▼▼▼

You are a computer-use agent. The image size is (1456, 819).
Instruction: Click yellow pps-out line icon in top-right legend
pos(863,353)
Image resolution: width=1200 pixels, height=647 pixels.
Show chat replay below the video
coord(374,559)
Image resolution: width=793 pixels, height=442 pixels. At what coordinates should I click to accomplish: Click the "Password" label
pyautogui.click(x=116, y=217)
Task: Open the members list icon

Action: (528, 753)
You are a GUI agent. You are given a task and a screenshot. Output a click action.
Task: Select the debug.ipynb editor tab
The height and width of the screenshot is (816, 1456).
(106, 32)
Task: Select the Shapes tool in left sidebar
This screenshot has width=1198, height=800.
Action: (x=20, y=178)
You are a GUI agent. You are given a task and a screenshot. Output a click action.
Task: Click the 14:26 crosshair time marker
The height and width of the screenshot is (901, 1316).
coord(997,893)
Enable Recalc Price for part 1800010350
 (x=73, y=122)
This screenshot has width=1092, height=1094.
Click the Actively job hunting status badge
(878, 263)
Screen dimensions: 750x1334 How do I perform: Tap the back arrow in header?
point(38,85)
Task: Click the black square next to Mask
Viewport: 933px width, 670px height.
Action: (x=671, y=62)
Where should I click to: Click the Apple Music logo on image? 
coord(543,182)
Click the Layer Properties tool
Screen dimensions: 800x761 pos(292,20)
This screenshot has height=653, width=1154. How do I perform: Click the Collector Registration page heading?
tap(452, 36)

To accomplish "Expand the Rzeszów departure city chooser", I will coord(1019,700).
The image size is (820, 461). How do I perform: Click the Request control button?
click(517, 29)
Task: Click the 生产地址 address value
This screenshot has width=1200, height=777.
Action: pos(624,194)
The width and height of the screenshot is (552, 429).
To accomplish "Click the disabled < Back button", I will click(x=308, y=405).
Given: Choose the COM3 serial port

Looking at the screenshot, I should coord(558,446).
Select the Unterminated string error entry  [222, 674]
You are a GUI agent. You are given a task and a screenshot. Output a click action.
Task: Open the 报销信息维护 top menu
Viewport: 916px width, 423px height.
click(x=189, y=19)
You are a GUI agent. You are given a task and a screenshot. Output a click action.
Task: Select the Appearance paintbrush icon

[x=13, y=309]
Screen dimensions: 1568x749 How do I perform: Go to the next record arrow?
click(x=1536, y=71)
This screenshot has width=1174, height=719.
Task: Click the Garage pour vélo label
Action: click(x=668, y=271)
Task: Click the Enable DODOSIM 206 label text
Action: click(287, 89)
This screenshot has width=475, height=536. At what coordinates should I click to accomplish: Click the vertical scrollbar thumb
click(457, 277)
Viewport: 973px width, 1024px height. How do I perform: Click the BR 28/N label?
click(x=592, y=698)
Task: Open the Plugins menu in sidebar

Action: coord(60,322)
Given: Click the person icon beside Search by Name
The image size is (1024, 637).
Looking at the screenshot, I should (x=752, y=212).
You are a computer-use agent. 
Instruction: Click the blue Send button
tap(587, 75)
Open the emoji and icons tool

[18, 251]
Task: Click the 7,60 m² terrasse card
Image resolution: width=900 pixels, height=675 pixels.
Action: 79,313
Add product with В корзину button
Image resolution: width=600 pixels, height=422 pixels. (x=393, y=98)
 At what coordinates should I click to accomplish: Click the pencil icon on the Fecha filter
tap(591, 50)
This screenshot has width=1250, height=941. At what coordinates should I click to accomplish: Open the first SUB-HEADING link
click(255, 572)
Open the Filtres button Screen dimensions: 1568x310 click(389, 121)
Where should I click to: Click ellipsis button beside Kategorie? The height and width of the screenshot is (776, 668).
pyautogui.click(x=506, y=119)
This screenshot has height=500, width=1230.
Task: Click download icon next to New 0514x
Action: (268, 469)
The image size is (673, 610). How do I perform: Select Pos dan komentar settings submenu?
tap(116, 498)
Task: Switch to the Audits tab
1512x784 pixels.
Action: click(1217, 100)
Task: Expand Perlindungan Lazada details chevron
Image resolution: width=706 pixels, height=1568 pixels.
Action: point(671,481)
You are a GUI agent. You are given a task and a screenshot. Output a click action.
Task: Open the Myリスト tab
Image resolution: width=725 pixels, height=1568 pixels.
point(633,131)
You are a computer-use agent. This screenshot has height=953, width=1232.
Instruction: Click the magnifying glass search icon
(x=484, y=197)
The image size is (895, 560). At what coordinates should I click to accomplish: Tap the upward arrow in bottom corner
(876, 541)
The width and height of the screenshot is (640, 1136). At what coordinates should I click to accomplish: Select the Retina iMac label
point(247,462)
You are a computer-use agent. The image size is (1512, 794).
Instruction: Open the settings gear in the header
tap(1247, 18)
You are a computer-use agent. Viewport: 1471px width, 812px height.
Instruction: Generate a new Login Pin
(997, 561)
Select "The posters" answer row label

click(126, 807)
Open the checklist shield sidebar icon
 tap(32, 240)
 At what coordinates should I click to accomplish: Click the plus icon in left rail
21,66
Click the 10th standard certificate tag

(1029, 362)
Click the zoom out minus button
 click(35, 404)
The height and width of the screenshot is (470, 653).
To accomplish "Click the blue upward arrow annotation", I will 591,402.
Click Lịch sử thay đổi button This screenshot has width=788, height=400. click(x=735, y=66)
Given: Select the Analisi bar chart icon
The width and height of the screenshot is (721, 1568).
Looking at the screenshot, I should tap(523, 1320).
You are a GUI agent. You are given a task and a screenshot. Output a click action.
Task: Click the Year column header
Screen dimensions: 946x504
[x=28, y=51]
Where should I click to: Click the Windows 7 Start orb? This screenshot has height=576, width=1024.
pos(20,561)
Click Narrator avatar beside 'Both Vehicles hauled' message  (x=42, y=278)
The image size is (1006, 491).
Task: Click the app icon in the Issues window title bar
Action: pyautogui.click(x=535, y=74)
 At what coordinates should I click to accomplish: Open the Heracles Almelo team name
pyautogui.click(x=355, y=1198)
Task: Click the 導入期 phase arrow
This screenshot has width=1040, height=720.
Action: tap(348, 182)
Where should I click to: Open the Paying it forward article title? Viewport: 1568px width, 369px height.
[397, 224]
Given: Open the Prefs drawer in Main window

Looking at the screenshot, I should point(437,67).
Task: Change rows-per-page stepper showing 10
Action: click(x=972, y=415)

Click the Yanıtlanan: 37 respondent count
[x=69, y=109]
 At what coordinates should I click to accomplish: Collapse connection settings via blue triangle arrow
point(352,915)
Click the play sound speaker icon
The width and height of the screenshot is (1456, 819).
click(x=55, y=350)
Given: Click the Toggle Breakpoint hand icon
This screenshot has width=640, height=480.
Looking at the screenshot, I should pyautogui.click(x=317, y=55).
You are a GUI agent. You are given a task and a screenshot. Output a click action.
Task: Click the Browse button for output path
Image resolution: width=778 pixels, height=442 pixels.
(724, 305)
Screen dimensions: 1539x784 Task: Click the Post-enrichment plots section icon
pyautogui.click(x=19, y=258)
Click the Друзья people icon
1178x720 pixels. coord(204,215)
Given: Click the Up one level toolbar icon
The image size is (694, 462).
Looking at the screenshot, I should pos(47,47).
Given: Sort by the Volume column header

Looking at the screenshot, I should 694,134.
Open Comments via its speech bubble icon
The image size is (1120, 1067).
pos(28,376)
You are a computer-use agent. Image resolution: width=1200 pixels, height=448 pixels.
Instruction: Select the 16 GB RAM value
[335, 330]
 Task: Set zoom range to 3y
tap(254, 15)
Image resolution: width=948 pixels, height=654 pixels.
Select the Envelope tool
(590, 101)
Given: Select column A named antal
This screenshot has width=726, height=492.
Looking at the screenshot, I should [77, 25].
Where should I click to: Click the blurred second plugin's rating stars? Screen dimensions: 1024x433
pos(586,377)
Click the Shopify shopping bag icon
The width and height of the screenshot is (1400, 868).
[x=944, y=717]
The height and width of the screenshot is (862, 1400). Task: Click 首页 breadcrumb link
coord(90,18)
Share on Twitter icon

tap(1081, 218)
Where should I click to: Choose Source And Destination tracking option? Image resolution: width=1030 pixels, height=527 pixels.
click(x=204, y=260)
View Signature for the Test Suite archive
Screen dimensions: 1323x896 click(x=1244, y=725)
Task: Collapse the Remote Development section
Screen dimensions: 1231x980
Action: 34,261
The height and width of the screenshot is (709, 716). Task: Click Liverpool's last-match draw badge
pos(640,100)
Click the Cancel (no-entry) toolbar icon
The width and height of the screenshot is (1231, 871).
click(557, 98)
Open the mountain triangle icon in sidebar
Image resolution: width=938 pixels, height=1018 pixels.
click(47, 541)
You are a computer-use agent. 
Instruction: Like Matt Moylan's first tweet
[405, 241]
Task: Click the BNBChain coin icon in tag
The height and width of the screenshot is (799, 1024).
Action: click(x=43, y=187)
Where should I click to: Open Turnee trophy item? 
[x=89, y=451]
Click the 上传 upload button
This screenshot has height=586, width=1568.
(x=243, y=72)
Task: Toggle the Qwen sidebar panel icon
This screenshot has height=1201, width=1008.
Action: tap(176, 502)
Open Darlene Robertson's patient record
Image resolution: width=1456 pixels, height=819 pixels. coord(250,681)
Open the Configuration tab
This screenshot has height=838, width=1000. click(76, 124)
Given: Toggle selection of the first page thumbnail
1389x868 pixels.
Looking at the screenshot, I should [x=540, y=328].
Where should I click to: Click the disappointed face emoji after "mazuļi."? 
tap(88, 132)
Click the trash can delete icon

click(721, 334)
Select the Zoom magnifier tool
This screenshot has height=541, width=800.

▲▲▲

Reproduce the listing from its very first line through the line containing "Action: (528, 753)", keeping the requests, and add 25 to every coordinate in the answers.

You are a computer-use agent. The image size is (1456, 819).
Instruction: Click yellow pps-out line icon in top-right legend
pos(888,378)
Image resolution: width=1200 pixels, height=647 pixels.
Show chat replay below the video
coord(399,584)
Image resolution: width=793 pixels, height=442 pixels. At what coordinates should I click to accomplish: Click the "Password" label
pyautogui.click(x=141, y=242)
Task: Open the members list icon

Action: (553, 778)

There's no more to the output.